Owning several kayaks but only having one Landing Gear System can become very expensive if trying to outfit all of them with this type of setup. My solution was to create a knuckle system for each of my other kayaks and share the landing gear legs when applicable.
Please note that this is not a super simple – off the shelf parts – slap together type of diy build but am sharing the idea anyway for those whom may be interested and don’t mind taking this type of approach to creating a hopefully longer lasting build solution. Currently in a ( Work-in-Progress ) phase for longevity under real world applications.

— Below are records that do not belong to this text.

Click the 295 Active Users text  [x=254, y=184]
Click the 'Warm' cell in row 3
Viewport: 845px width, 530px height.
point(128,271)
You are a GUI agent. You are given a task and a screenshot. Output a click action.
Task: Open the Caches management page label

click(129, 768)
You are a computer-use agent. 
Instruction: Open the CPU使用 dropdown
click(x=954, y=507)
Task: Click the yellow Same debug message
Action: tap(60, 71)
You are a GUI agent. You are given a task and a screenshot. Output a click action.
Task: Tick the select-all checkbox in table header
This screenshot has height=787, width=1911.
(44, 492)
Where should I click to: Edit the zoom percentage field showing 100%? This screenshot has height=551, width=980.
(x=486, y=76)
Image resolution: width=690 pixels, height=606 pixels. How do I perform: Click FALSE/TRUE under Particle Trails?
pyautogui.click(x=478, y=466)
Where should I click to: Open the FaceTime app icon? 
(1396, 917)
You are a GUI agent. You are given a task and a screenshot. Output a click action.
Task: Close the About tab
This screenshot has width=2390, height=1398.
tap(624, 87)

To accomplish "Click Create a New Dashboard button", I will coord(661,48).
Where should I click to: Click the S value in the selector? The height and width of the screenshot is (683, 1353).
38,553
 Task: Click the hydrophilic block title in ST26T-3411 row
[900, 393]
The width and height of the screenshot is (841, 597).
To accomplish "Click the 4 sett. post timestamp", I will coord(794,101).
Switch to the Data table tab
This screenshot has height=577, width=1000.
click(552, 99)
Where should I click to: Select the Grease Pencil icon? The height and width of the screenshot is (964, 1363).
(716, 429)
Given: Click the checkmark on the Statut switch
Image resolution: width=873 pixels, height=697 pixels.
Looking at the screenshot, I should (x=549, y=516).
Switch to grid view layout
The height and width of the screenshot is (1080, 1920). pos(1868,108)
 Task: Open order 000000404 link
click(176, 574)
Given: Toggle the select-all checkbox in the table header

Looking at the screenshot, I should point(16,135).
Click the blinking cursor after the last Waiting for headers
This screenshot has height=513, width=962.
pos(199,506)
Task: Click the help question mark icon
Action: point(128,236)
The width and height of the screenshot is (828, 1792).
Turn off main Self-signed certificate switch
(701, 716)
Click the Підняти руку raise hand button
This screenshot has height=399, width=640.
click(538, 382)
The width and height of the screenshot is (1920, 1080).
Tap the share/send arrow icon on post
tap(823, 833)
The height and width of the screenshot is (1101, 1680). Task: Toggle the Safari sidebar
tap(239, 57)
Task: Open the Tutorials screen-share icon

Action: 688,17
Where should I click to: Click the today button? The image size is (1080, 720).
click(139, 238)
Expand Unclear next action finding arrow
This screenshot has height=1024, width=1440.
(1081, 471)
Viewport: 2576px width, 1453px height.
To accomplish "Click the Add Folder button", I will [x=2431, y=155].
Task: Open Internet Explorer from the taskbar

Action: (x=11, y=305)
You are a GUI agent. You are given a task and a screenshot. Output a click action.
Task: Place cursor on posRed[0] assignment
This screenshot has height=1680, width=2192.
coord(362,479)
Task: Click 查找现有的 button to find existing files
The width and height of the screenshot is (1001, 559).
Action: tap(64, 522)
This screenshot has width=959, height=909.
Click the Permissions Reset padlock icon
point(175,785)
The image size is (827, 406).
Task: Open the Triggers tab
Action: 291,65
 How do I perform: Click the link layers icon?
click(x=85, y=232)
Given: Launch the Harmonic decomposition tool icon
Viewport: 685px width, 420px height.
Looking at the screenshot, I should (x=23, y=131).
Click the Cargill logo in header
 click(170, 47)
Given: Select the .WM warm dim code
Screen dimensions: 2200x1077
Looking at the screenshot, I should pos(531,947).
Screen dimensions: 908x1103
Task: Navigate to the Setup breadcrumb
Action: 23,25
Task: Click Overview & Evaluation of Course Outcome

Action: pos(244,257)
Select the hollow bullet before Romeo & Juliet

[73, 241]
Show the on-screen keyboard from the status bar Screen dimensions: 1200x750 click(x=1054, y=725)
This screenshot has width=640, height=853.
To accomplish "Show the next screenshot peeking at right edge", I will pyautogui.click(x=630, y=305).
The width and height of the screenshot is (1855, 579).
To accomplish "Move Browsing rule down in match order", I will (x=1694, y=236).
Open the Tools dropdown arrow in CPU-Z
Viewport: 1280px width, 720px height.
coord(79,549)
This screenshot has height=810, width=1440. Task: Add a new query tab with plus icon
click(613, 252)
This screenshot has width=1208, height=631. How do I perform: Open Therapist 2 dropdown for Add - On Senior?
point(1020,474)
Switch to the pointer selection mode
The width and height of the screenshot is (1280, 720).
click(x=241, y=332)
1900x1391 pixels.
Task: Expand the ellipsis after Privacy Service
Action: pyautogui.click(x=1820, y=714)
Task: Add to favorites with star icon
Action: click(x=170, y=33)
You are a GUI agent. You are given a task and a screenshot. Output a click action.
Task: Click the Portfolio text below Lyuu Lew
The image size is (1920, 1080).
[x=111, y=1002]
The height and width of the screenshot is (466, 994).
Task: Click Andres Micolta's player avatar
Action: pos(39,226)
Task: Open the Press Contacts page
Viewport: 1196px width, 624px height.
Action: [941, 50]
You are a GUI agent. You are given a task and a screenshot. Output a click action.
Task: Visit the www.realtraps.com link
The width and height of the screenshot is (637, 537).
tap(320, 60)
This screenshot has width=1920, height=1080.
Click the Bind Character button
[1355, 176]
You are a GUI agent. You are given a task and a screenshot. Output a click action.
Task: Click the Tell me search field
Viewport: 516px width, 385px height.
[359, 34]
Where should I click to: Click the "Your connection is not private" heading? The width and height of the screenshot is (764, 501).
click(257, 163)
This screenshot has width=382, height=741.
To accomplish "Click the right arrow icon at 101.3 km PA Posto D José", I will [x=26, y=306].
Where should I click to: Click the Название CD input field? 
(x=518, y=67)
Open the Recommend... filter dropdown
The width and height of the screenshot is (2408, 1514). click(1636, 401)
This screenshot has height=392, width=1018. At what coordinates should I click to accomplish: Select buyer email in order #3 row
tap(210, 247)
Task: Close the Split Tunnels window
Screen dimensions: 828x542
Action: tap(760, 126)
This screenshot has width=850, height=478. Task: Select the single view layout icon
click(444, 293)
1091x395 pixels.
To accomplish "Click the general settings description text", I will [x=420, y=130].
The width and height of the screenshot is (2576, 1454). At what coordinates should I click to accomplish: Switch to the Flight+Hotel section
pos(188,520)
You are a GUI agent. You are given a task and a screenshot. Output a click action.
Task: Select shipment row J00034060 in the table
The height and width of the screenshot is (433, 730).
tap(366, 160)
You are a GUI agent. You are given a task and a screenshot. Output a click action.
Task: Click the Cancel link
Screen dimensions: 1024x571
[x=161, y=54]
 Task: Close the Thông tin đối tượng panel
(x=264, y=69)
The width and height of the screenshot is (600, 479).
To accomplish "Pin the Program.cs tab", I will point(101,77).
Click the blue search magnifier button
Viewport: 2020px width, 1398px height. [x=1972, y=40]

The 3D printed PETG plastic insert is sized for a aluminum square tube that is 1.75″ x 1.75″ with a 1/8″ wall thickness. The length of the square tube is to be determined by the builder since it is specific to his or her kayak. I went with 32 inches on the length of the aluminum square tube for my Native Slayer Propel 10. Concerning the four angle brackets, they are made from the same square aluminum tubing and are 1″ wide. Hardware used to attach the angle brackets to the accessory rails are modified stainless steel 5/16″ x 1″ carriage bolts. I wanted the knuckle spacers for my build but it may or may not be needed for your particular kayak.
► 3D Print Files → https://www.thingiverse.com/thing:3612817
This is my truck bed yak rack which now allows me more use of the available real estate on my Mazda truck bed below the kayaks to securely transport the rest of my gear when traveling to and from my destination while still providing a easy on and off loading of the kayak(s). Heck I even got to keep my aluminum toolbox! I will be looking to see how well this wood structure holds up even though it has been sealed for water otherwise I will use this same basic design to re-fabricate one out of a more durable material like aluminum.